● Problem requirements
The required answer is the count of lines in the records that contain "label", with no other text.

● Records for the exercise

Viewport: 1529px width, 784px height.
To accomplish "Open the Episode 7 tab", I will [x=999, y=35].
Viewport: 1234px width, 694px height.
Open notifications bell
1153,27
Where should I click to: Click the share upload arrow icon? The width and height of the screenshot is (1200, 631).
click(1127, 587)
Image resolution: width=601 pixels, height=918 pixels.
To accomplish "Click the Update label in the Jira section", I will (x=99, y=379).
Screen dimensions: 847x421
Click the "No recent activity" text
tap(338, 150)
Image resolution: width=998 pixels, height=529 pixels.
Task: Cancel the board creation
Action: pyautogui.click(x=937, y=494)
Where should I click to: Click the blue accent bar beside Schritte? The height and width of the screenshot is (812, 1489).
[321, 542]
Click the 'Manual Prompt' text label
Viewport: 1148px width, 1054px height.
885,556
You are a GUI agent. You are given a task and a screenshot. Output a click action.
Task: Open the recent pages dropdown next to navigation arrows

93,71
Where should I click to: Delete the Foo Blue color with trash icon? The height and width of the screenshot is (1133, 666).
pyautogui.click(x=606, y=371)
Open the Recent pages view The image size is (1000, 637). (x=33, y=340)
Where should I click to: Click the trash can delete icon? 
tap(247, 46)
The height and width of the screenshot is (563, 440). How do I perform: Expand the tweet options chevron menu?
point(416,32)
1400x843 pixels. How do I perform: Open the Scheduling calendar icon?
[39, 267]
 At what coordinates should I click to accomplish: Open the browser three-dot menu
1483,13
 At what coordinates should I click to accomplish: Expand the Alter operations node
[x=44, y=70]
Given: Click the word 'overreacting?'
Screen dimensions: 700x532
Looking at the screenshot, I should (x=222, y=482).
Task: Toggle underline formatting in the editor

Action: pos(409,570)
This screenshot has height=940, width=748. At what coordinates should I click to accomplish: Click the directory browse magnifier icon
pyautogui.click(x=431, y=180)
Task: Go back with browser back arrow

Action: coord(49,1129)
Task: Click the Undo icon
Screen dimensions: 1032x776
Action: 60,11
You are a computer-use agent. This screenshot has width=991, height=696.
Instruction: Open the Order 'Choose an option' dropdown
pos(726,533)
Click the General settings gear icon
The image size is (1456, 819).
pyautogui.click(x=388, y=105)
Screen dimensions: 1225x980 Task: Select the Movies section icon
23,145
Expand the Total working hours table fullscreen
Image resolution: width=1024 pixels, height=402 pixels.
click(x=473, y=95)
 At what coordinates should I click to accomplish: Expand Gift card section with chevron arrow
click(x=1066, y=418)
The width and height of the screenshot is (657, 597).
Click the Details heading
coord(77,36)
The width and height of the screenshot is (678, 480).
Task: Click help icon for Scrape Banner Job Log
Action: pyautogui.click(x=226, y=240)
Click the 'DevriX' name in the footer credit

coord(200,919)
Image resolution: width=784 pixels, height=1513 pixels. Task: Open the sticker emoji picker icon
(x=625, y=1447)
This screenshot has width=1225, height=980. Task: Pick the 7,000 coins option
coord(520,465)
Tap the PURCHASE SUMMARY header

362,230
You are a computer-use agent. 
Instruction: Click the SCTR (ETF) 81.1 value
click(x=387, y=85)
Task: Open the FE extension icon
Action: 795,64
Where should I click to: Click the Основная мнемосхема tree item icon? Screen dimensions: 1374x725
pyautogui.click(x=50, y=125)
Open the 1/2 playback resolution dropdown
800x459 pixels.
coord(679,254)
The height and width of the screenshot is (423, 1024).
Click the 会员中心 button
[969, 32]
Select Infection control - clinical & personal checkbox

● Expected output
2